На следующий же день после приезда Ложкина он и Ложкина потащил купаться — и тот с ужасом смотрел, как, сбросив с себя широкие штаны и легкий чесучовый пиджак, Нейгауз начал приседать на берегу, сгибая и разгибая узловатые руки. На острый ветер, который заставил Ложкина поднять воротник пальто и поплотнее завязать кашне вокруг шеи, он не обращал ни малейшего внимания.

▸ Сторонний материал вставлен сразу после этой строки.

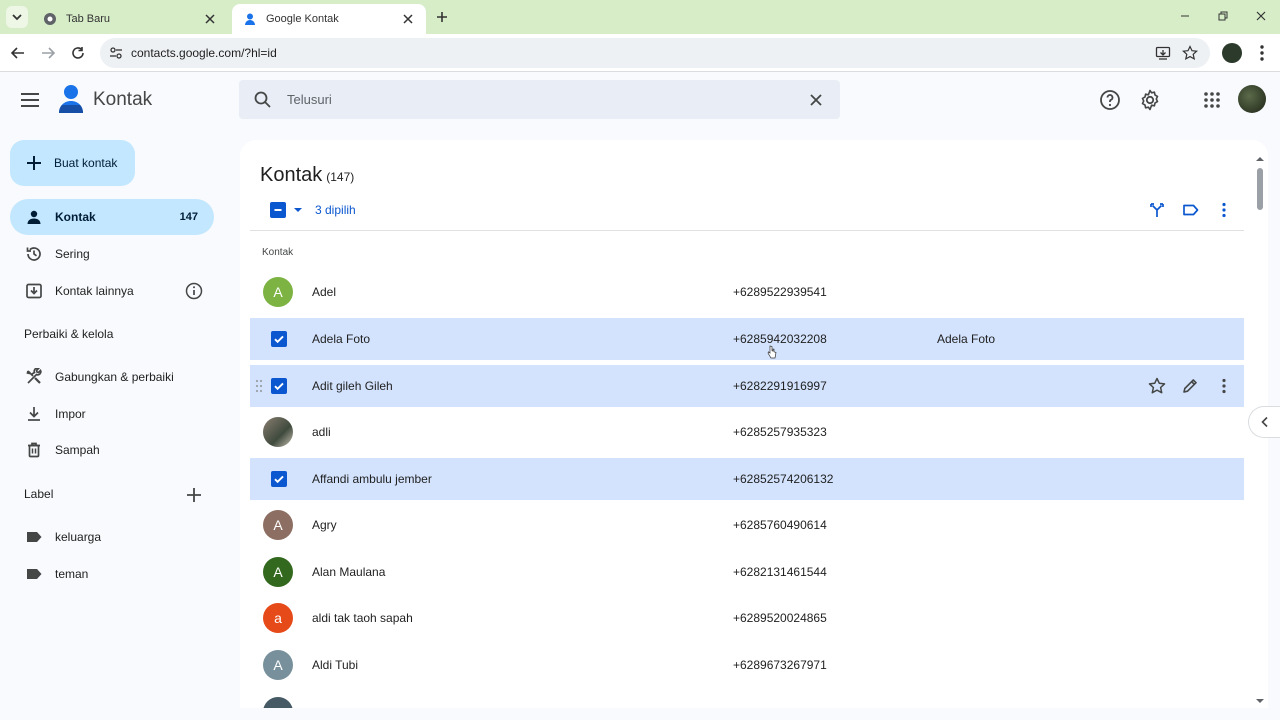 Image resolution: width=1280 pixels, height=720 pixels. I want to click on search-input, so click(537, 99).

— Очень полезно, voluntas sana in corpore sana! [10] — крикнул он Ложкину и, кончив гимнастические упражнения, полез в воду.
10
Здоровая воля в здоровом теле! ( лат.)
Лед еще только что прошел, вода была очень холодна — но он неторопливо окунулся несколько раз и, слегка сгорбившись, похлопывая себя по старому кряжистому телу, вылез на берег. Ложкин растерянно смотрел, как, плотно утвердившись на длинных сухих ногах, он стер с себя ладонями воду и принялся с силой растираться мохнатой простыней.
Он должен был поехать в больницу в этот день, но ради приезда старого приятеля не поехал, и они целый день бродили по городу. Нейгауз показывал город. Указав рукой на дом, он говорил кратко: «Вот дом», на аптеку — «Вот аптека», на почту — «Вот почта».
Показывать было нечего. Аптека была аптекой, дом — домом, почта — почтой. Жители не были похожи на дикарей.
Как все молчаливые люди, Нейгауз говорил мерно, не сливая слова, останавливаясь на неожиданных местах. Показав аптеку, больницу и почту, он рассказал Ложкину несколько случаев из своей практики.
Пришел к нему однажды милиционер с разинутым ртом. Он как бы пел — беспрестанно, но бесшумно. Отчаянно ворочая языком, он кое-как объяснил Нейгаузу, что раскрыл рот, чтобы хлебнуть щей в трактире, да так с разинутым ртом и остался. Трактирщик с подручным старались закрыть рот насильно, но не могли.
— Я стукнул его кулаком по челюсти, — кратко объяснил Нейгауз, — это был, конечно, простой вывих. Но в рот, покамест он дошел до меня, набилось очень много пыли и всякой дряни. Когда он закрыл рот, он чуть не задохнулся.
По дороге к дому Нейгауз припомнил, что, расставаясь по окончании гимназии, Ложкин, и он, и Крейтер, и Попов, и еще кто-то решили собираться каждое пятилетие. Крейтер был теперь профессором математики в Бостоне, Попов умер лет десять тому назад.
Зато здесь же, в городе, живет и служит а Губстатбюро не кто иной, как Женька Таубе, — «ты, должно быть, помнишь его, Степан, он был на два или три класса старше нас с тобой».